A study by the Pew Research Center’s Internet & American Life Project confirms the idea that young adults—particularly undergraduate and graduate students—are more likely to use the Internet and own tech devices than is the rest of the general population.
But nonstudents ages 18 to 24 were more active on social networks than were college students, sending more updates to Facebook and Twitter.
The study was compiled using data collected from the Pew Internet Project surveys throughout 2010, and it featured a sample size of nearly 10,000 respondents.
Regardless of educational background, young adults ages 18 to 24 were generally much more likely to be Internet users, to engage in social media, and to own Web-enabled devices like laptops and smartphones. Undergraduate and graduate students were the most likely to have speedy Internet connections, with 93 percent to 95 percent citing home access to broadband.
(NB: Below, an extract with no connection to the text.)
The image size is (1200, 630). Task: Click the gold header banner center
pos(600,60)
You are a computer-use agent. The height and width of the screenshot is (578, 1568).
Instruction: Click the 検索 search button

Community-college students showed a slight edge in mobile Internet use over undergraduates and graduate students, which Aaron W. Smith, a Pew senior research specialist who compiled the study, attributed to a trend among lower socioeconomic groups to use mobile phones as their primary mode of Internet access, a finding of a previous Pew report.
The researchers were surprised by how ubiquitous the Internet has become for young people, said Mr. Smith. Nearly 100 percent of college students and 92 percent of nonstudents in the 18-24 age range were Internet users. By comparison, only 75 percent of adults nationally report using the Internet.